Word2Vec is a way to turn individual words into "dense" embeddings with fewer dimensions but many non-zero floating-point values in those dimensions. This is instead of sparse embeddings, which have many dimensions that are mostly zero. The 7-dimensional sparse embedding of 'pen' alone from above would be:

[0, 1, 0, 0, 0, 0, 0]  # 'pen'

如果你训练了一个二维 Word2Vec 模型,它可能会有一个密集的嵌入,比如:

If you trained a 2-dimensional Word2Vec model, it might instead have a dense embedding like:

[0.236, -0.711]  # 'pen'

所有 7 个词都有自己的二维密集嵌入.例如(所有值组成):

All the 7 words would have their own 2-dimensional dense embeddings.

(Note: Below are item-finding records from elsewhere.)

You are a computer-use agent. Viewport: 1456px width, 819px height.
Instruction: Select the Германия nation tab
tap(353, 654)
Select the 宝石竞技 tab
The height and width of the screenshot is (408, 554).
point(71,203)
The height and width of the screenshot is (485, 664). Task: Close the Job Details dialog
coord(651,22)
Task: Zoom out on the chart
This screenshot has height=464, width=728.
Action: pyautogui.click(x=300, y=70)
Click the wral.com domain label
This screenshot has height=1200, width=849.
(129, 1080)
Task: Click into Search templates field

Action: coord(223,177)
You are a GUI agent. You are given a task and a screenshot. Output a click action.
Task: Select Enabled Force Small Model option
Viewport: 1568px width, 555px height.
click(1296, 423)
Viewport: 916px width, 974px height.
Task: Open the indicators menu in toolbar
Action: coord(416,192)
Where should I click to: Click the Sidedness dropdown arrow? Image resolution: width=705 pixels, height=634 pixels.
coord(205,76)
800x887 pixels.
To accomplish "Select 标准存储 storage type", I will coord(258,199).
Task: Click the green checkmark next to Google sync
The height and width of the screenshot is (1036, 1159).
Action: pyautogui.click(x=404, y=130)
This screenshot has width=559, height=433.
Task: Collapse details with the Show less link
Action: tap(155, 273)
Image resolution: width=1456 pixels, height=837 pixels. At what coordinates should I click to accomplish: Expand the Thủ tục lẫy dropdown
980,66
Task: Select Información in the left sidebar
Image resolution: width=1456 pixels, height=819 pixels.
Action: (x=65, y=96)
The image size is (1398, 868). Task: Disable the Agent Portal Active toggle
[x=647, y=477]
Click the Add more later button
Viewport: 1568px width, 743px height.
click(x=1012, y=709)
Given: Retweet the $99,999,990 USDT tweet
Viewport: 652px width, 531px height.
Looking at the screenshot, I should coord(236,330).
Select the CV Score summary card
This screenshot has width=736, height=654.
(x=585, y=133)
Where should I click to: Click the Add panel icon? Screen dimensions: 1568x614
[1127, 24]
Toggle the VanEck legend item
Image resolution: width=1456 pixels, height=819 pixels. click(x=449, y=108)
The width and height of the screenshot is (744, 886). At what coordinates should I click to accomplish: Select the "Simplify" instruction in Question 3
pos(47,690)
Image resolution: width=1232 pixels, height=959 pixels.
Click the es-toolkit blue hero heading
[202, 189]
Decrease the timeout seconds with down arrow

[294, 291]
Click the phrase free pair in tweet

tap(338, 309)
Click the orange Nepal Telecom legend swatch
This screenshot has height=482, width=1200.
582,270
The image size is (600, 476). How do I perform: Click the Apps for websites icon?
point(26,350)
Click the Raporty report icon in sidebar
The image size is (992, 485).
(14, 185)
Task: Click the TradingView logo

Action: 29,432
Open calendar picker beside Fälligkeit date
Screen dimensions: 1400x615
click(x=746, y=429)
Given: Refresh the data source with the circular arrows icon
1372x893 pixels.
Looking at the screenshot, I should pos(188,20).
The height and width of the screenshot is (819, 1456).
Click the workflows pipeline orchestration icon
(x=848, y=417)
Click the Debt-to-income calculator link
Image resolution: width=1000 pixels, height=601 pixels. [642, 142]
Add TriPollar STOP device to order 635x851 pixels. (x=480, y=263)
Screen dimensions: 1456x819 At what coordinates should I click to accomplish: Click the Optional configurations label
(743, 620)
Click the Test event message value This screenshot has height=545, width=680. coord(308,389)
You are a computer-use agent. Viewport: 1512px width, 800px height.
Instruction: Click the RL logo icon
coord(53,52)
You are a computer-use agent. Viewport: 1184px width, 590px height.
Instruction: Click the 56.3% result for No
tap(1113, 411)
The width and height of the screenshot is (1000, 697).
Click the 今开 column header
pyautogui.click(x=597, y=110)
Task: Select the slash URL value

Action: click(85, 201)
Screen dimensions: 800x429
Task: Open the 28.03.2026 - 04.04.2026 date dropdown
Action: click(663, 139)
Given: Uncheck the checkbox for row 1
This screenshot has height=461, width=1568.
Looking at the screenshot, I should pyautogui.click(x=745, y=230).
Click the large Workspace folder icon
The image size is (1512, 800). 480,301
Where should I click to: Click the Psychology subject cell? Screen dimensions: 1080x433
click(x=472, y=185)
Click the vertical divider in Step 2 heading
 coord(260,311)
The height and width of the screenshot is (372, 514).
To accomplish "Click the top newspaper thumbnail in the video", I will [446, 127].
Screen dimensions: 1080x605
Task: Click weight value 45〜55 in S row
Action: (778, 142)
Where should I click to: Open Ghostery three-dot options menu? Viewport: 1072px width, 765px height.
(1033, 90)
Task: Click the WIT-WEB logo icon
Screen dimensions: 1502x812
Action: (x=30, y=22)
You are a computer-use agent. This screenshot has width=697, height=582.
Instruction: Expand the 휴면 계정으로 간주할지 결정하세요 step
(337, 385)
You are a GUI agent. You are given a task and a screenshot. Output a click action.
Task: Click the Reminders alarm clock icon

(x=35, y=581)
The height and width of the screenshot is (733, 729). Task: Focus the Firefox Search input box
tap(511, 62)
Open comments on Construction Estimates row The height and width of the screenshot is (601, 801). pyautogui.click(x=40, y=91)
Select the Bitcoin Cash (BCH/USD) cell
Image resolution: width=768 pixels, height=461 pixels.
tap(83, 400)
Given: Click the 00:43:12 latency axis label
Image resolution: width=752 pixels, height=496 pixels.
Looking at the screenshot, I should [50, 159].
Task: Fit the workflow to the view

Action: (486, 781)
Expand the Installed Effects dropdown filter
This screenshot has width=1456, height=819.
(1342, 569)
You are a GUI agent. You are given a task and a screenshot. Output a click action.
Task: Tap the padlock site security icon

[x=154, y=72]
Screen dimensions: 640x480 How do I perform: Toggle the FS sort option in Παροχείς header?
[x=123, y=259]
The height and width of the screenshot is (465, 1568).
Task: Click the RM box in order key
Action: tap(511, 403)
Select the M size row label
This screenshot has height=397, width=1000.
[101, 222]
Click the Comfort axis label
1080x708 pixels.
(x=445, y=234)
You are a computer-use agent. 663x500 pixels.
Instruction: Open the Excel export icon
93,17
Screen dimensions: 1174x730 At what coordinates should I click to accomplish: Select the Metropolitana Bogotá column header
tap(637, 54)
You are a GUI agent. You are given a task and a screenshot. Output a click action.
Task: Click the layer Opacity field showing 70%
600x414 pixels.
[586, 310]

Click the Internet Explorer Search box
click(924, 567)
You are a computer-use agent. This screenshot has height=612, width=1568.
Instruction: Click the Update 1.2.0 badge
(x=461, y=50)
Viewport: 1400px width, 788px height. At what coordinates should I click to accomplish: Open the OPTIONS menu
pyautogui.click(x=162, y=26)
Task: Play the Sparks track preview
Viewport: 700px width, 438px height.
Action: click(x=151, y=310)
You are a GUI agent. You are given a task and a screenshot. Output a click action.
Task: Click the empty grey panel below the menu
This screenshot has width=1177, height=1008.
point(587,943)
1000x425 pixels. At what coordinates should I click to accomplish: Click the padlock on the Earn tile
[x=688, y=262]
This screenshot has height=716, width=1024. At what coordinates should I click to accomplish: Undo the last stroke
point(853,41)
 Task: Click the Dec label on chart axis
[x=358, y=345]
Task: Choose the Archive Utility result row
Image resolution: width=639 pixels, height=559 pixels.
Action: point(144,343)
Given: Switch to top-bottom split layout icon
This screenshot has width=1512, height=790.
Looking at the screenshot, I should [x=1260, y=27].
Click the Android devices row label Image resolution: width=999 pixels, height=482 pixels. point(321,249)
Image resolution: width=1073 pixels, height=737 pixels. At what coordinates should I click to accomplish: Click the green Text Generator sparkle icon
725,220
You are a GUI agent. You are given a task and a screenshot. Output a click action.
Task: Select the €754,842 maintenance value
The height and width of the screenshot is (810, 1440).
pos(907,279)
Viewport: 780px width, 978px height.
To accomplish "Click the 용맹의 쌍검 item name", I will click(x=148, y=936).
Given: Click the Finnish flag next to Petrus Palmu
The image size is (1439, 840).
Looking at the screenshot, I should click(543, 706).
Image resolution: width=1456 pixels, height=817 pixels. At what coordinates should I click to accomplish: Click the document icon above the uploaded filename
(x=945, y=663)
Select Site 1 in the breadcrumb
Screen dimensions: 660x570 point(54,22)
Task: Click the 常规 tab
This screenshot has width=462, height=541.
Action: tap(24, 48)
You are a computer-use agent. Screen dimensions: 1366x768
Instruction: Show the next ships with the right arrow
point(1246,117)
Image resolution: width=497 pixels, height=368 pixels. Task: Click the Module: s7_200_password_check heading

For example (all values made up):

[-0.101, 0.271]   # 'a'
[0.236, -0.711]   # 'pen'
[0.302, 0.293]    # 'will'
[0.672, -0.026]   # 'need'
[-0.198, -0.203]  # 'ink'
[0.734, -0.345]   # 'i'
[0.288, -0.549]   # 'have'

如果您有 Word2Vec 向量,那么为较长的文本(如句子)制作向量的另一种简单方法是将句子中单词的所有词向量平均在一起.因此,代替句子的 7 维稀疏向量,例如:

If you have Word2Vec vectors, then one alternative simple way to make a vector for a longer text, like a sentence, is to average together all the word-vectors for the words in the sentence. So, instead of a 7-dimensional sparse vector for the sentence, like:

[1, 1, 0, 0, 0, 1, 1]  # I have a pen

...你会得到一个单一的二维密集向量,如:

...you'd get a single 2-dimensional dense vector like:

[ 0.28925, -0.3335 ]  # I have a pen

同样,基于这些密集嵌入特征,不同的句子之间可以通过距离进行比较.或者这些可以很好地作为下游机器学习过程的训练数据.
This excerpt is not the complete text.